» **THE TASK**
Scan the entries and copy each line where the word "agent" is present.

» **PROVIDED INFORMATION**

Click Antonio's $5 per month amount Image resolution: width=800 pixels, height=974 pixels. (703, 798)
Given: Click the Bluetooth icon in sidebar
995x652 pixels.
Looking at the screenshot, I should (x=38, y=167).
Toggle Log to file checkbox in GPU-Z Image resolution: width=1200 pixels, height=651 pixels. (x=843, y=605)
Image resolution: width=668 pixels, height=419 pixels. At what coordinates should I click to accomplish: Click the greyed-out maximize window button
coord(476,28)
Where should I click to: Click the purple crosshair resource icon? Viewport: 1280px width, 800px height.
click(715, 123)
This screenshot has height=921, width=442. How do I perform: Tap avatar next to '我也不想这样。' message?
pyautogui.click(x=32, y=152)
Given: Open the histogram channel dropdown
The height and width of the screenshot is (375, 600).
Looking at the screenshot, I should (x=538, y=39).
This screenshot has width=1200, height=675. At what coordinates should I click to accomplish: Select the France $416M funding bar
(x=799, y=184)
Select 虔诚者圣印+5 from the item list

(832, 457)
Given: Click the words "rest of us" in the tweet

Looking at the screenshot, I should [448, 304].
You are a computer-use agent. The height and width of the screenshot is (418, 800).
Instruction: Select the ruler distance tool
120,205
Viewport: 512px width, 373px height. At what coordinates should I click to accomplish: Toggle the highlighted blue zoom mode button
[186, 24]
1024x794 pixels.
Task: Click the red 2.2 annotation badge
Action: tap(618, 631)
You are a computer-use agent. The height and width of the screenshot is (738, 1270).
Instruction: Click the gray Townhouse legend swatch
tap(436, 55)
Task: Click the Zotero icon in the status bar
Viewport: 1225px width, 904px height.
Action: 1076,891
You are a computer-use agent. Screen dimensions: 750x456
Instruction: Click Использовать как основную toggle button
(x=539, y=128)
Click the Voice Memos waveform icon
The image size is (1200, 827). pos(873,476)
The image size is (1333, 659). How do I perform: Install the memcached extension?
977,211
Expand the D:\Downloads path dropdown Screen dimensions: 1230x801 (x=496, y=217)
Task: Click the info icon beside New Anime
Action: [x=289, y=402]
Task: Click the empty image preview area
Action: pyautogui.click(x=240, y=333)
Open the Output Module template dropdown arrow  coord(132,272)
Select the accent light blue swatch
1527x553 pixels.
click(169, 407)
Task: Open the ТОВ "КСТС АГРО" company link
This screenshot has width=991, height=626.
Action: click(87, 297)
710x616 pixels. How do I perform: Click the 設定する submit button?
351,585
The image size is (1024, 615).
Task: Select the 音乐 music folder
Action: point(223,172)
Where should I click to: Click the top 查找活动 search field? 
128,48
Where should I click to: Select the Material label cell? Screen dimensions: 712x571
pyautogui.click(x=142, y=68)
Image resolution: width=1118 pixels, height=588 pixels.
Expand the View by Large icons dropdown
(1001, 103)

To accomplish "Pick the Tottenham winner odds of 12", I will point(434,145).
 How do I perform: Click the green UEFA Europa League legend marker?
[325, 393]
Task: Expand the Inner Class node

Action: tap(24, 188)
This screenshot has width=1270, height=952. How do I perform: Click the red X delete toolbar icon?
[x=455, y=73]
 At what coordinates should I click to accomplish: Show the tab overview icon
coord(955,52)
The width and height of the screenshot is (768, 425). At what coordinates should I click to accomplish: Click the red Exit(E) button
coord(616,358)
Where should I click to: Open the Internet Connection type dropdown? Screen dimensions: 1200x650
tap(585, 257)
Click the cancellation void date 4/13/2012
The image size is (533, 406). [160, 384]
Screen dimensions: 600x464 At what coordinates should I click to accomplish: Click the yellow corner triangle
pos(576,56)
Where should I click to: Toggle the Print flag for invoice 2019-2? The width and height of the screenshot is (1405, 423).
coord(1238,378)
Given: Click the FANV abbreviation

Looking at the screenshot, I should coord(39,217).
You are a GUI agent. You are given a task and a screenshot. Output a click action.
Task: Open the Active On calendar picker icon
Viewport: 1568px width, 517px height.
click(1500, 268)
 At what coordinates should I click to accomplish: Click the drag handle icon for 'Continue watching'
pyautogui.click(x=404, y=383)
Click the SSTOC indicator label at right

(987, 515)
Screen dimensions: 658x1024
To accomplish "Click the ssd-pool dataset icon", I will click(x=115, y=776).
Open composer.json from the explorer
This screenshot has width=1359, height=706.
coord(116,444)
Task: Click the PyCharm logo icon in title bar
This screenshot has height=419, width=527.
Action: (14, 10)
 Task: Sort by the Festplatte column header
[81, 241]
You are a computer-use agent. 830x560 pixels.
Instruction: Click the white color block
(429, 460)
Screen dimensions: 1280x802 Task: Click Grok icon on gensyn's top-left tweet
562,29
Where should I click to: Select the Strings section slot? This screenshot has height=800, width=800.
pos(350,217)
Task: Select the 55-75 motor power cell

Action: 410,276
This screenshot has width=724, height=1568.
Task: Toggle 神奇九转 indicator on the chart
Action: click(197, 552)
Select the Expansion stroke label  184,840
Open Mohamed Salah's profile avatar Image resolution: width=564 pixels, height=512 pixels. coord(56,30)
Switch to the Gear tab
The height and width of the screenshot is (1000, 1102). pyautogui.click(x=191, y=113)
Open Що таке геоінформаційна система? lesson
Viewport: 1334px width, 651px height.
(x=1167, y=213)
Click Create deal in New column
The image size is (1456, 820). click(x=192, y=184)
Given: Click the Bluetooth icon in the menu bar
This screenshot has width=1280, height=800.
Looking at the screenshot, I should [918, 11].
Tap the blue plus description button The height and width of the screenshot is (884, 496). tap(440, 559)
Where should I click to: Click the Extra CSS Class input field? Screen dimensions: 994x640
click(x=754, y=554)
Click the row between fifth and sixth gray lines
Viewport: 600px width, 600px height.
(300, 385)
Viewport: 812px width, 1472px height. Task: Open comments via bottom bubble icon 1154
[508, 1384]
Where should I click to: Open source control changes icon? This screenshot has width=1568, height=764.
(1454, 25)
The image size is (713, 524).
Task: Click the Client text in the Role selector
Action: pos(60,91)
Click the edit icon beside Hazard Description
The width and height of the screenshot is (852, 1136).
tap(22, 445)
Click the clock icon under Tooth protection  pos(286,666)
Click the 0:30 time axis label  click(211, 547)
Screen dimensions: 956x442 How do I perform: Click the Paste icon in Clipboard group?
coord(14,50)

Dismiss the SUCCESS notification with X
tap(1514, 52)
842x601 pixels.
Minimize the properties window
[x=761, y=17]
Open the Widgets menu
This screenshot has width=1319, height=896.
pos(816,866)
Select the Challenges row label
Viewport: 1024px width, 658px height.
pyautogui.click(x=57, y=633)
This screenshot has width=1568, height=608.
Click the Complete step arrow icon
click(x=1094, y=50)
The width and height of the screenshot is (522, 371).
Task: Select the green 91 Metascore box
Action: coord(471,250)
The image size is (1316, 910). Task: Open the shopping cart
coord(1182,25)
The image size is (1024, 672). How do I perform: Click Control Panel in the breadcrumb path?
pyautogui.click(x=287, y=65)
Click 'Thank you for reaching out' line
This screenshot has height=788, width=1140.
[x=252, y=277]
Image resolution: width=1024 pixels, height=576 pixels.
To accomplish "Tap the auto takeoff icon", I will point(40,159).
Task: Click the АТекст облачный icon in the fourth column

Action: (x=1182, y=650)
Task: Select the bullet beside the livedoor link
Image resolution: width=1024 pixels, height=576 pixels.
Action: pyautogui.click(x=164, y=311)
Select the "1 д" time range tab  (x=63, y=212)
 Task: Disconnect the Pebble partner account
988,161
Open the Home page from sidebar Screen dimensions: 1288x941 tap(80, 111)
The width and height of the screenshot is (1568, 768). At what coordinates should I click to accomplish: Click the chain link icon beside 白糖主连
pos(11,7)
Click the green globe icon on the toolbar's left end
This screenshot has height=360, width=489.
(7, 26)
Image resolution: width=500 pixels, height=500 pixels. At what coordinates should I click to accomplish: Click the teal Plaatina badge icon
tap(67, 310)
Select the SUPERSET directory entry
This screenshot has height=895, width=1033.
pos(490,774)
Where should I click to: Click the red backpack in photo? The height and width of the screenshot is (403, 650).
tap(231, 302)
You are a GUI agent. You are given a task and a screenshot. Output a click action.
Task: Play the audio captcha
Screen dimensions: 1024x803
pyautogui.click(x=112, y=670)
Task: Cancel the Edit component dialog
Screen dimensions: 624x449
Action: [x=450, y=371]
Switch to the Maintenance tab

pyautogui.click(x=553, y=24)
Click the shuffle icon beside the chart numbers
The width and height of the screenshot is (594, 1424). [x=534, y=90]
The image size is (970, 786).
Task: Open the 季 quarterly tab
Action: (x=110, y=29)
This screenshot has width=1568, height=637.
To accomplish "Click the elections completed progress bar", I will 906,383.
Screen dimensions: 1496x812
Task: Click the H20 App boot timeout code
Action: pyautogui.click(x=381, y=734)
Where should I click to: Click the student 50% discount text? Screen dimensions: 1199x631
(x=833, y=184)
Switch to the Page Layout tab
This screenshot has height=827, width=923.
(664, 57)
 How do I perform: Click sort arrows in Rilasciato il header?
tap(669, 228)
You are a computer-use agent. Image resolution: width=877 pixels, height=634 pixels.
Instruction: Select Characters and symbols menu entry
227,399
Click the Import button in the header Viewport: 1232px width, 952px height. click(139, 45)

» **ANSWER BOX**
You are a computer-use agent. The height and width of the screenshot is (418, 800).
You are a computer-use agent. The height and width of the screenshot is (738, 1270).
You are a computer-use agent. Screen dimensions: 750x456
You are a GUI agent. You are given a task and a screenshot. Output a click action.
You are a computer-use agent. 830x560 pixels.
You are a GUI agent. You are given a task and a screenshot. Output a click action.
You are a computer-use agent. Image resolution: width=877 pixels, height=634 pixels.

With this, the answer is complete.